Frequently, in such cases, the decision to divorce is mutual. Often, these people can walk away from marriage without feeling particularly angry, especially if they don't have any children. They both just throw up their hands, shrug their shoulders, and say
“This doesn't work.”
What About Abuse?
If you are being abused by your partner, this includes physical abuse, emotional abuse, and even verbal abuse. Unless they are willing to put in the hard work to change your ways, you will not have a successful marriage. Men and women can both experience abuse in their intimate relationships and it is important to put your own health first in these situations.For your protection and safety. It can be difficult to leave, but it is crucial to know what resources are at your disposal so you can try to get out.
It is common for the victim to be in denial or to blame themselves for what is happening. The bottom line is no one asks to be abused, especially by someone they trust. If you are unsure if what you are going through is in fact abuse, take a look below at some of these red flags.

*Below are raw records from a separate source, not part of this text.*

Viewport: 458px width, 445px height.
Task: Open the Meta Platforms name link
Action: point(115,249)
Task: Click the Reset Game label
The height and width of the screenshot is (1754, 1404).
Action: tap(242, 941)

Signs of Abuse in a Relationship
Isolation. Does your partner keep you from contacting friends and family members? Do you spend a lot of time alone?

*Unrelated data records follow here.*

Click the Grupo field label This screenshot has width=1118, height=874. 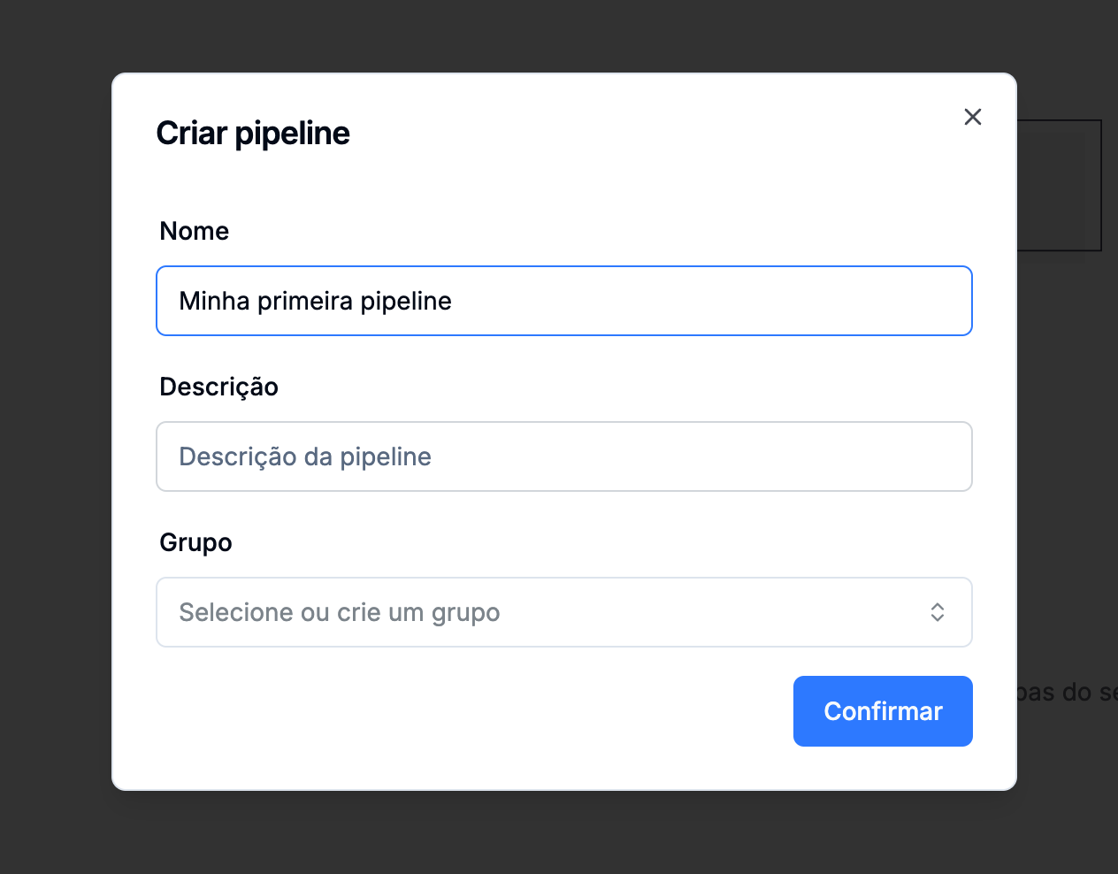[x=195, y=542]
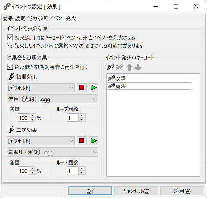The height and width of the screenshot is (198, 207).
Task: Click the OK button
Action: click(90, 191)
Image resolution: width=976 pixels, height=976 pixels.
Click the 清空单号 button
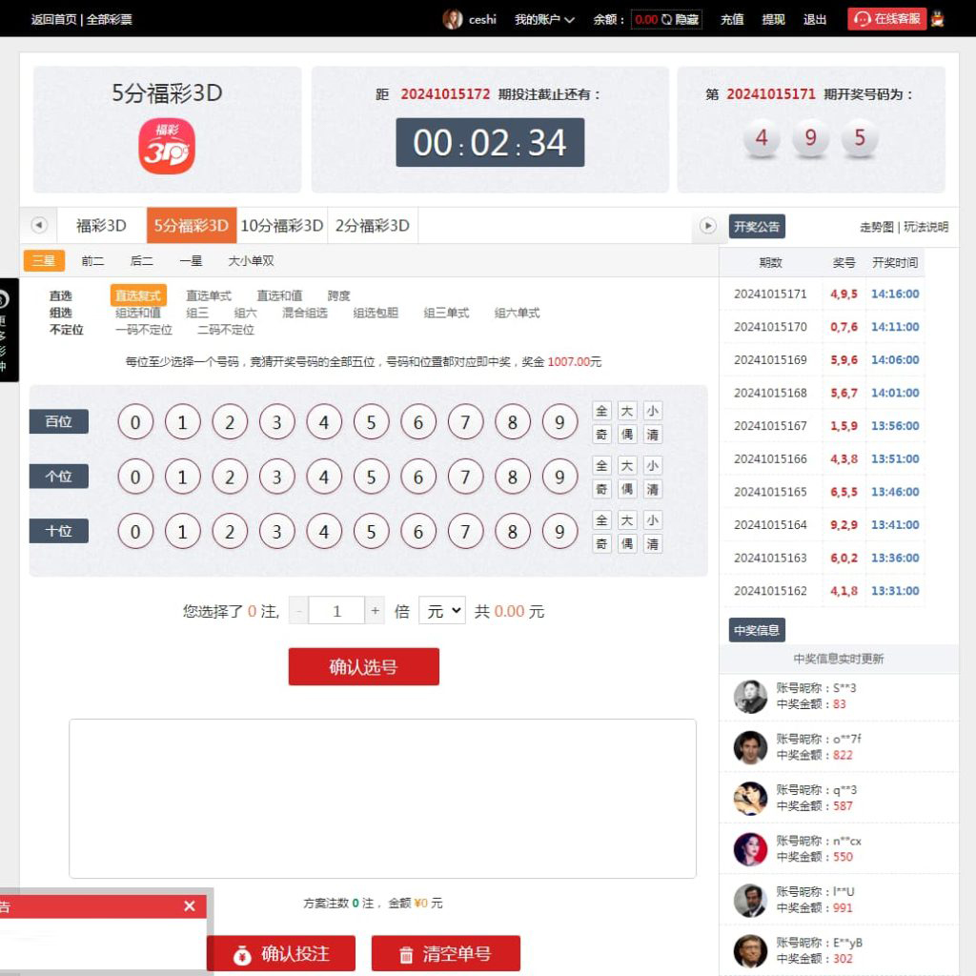[445, 953]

Intimidation. Does your partner look down on you, destroy your property, or threaten bodily harm?
Name-calling. Are you called hurtful names in an attempt to make you feel bad about yourself?
Threatening. Does your partner threaten to hurt you or someone else you care about to
"keep you in line”?
Financial control. Does your partner solely make all financial decisions and give you small budgets for household essentials like food?

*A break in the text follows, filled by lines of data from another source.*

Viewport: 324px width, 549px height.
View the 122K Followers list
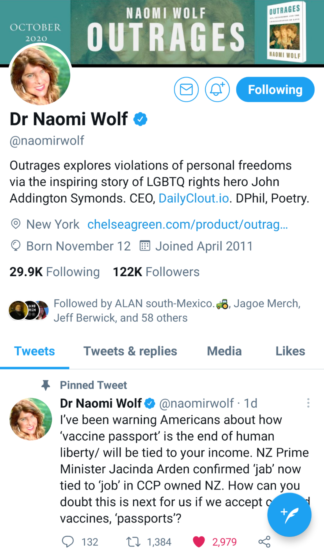(x=156, y=272)
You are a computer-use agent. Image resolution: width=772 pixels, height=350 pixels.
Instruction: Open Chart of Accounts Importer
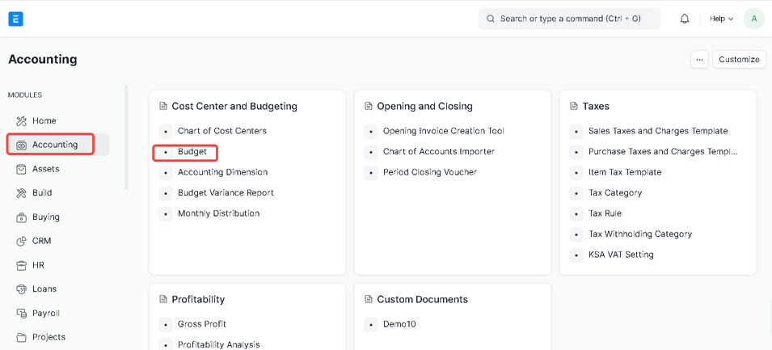point(438,152)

Blaming the victim. Does your partner say it's your fault they hit you or destroyed something?
Using the children. Does your partner bring up the children to guilt trip you into staying in your marriage or use the children as leverage in a fight?
Understanding What Comes After a Divorce
The decision to divorce should never be made in the aftermath of a fight. Divorce is final and should be considered carefully, not just for its impact on you, but also for its impact on your children. When you divorce, what ramifications will reverberate through your life and the life of your family? Will you have enough money to sustain your lifestyle — including important small details such as trips to the movies, piano lessons or your weekly take-out Chinese food? Are you ready to leave the family house for a tiny apartment? Are you ready to divide the Impressionist paintings you've collected over the last 20 years, your mint collection of rock 'n' roll singles or the living room set you bought from the furniture master in Milan?
The answers, for many, might be straightforward: The emotional relationship with their spouse is largely negative, for one or more of the reasons listed previously. Why else would divorce be in the air?
Nonetheless, sometimes couples in conflict can overlook the positives. For instance, if you have a child, have you considered how difficult it might be to take total responsibility, on the one hand, or restricted visitation on the other? Will you miss your in-laws, friends who might have to choose your spouse over you or neighbors you might have to leave? Have you considered the stress of the dating scene? Perhaps most important, will you be relieved or paralyzed by the solitude you might be subject to, day in and day out, once you and your partner split?
Making the Decision to End Your Marriage
Trying to decide if your marriage is over is an emotionally taxing time and it is important to not downplay how it makes you both feel. Even if you both spent a huge amount of time trying to save your relationship, there is nothing wrong with deciding to break up. Many marriages end in divorce , but not all. At the end of the day, you once loved each other and that shouldn't be forgotten, even in the case of a failed marriage.